DeDPO: Debiased Direct Preference Optimization for Diffusion Models

Direct Preference Optimization (DPO) has emerged as a predominant alignment method for diffusion models, facilitating off-policy training without explicit reward modeling. However, its reliance on large-scale, high-quality human preference labels presents a severe cost and scalability bottleneck. To overcome this, We propose a semi-supervised framework augmenting limited human data with a large corpus of unlabeled pairs annotated via cost-effective synthetic AI feedback. Our paper introduces Debiased DPO (DeDPO), which uniquely integrates a debiased estimation technique from causal inference into the DPO objective. By explicitly identifying and correcting the systematic bias and noise inherent in synthetic annotators, DeDPO ensures robust learning from imperfect feedback sources, including self-training and Vision-Language Models (VLMs). Experiments demonstrate that DeDPO is robust to the variations in synthetic labeling methods, achieving performance that matches and occasionally exceeds the theoretical upper bound of models trained on fully human-labeled data. This establishes DeDPO as a scalable solution for human-AI alignment using inexpensive synthetic supervision.

💡 Research Summary

Direct Preference Optimization (DPO) has become a popular method for aligning text‑to‑image diffusion models with human preferences because it avoids training a separate reward model. However, DPO’s scalability is limited by the need for large amounts of high‑quality human‑annotated preference pairs, which are expensive to collect. In this paper the authors introduce DeDPO, a semi‑supervised framework that augments a small set of human‑labeled pairs with a much larger pool of unlabeled image‑text pairs that are annotated automatically using cheap synthetic AI feedback.

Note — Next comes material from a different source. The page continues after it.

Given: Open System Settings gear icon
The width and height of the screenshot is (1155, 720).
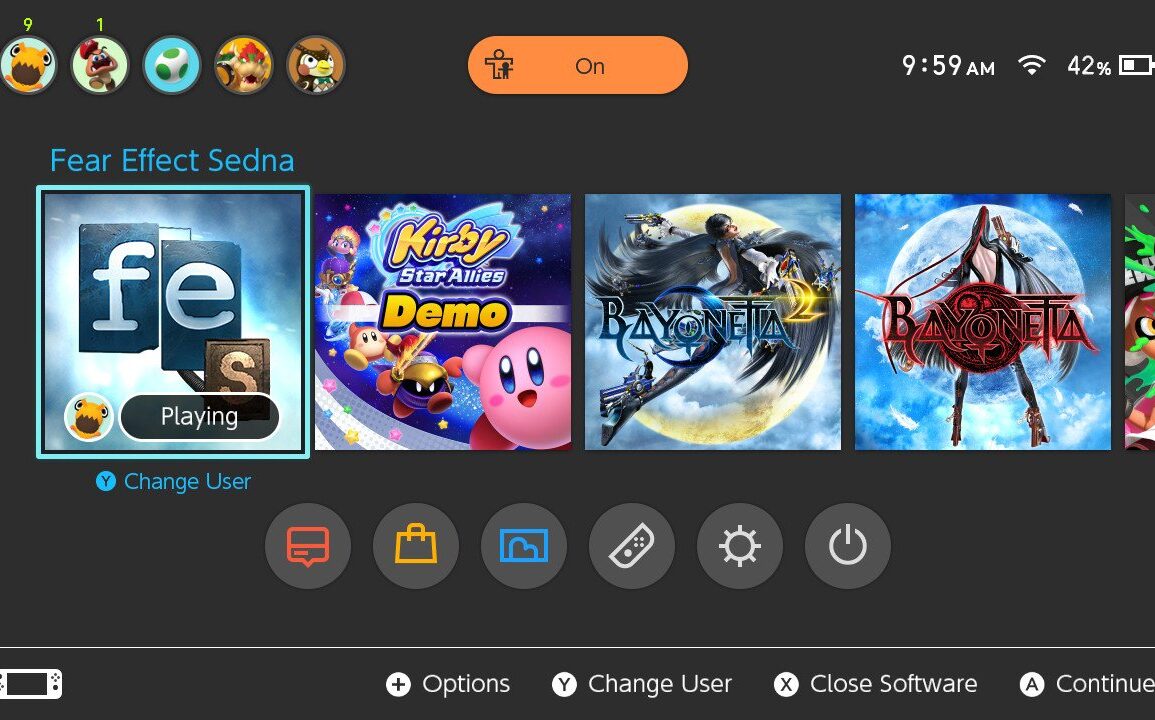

The key technical contribution is the integration of a doubly‑robust (debiasing) estimator, originally from causal inference, into the DPO loss. By re‑casting DPO as a binary classification problem, the authors propose a loss consisting of three terms: (1) the standard cross‑entropy on the human‑labeled data, (2) a cross‑entropy on the synthetic labels, and (3) a correction term that adjusts the synthetic label toward the true human label for the labeled examples. The correction term is weighted by ((n_l+n_u)/n_l), which amplifies its effect when human labels are scarce. They prove that the expectation of this combined loss equals the original DPO loss regardless of the quality of the synthetic labels, guaranteeing an unbiased estimator of the true objective. When synthetic labels are perfect the loss reduces to using all data; when they are completely wrong it falls back to using only the human data.

Two practical ways to generate synthetic preferences are explored. The first uses pretrained vision‑language models such as CLIP or aesthetic scoring networks to produce fixed pseudo‑labels for the unlabeled pool. The second adopts a self‑training scheme: the model from the previous training iteration supplies pseudo‑labels for the current iteration, with a confidence threshold that discards uncertain predictions. This self‑training approach allows the model to bootstrap from its own improving policy while limiting noise propagation.

The authors provide a theoretical analysis of convergence, showing that even if the synthetic label model converges slowly, the overall parameter update for the diffusion model remains robust. Empirically, DeDPO is evaluated on a subset of LAION‑5B where only 1 % (or less) of the pairs have human preferences. Across multiple synthetic feedback sources, DeDPO matches or exceeds the performance of a fully supervised DPO trained on all human labels. Metrics include CLIPScore for text‑image alignment, aesthetic scores, and human preference surveys. Notably, when human labels are reduced to 0.5 % of the dataset, DeDPO still retains most of the alignment quality, whereas vanilla DPO degrades sharply.

Compared with prior robust DPO variants (label smoothing, distributionally robust optimization) and reward‑model‑based pipelines, DeDPO does not assume a specific noise model, retains a fully offline training pipeline, and leverages the small high‑quality human set as a bias‑correction reference rather than merely a regularizer. The paper also discusses limitations: heavily biased synthetic annotators could still mislead training, and the current experiments focus on image generation; extending to video, 3D, or multimodal generation remains future work.

In summary, DeDPO demonstrates that a principled debiasing technique can make diffusion model alignment both cost‑effective and robust to noisy synthetic supervision, opening a scalable path toward large‑scale human‑AI alignment without the prohibitive expense of massive human preference datasets.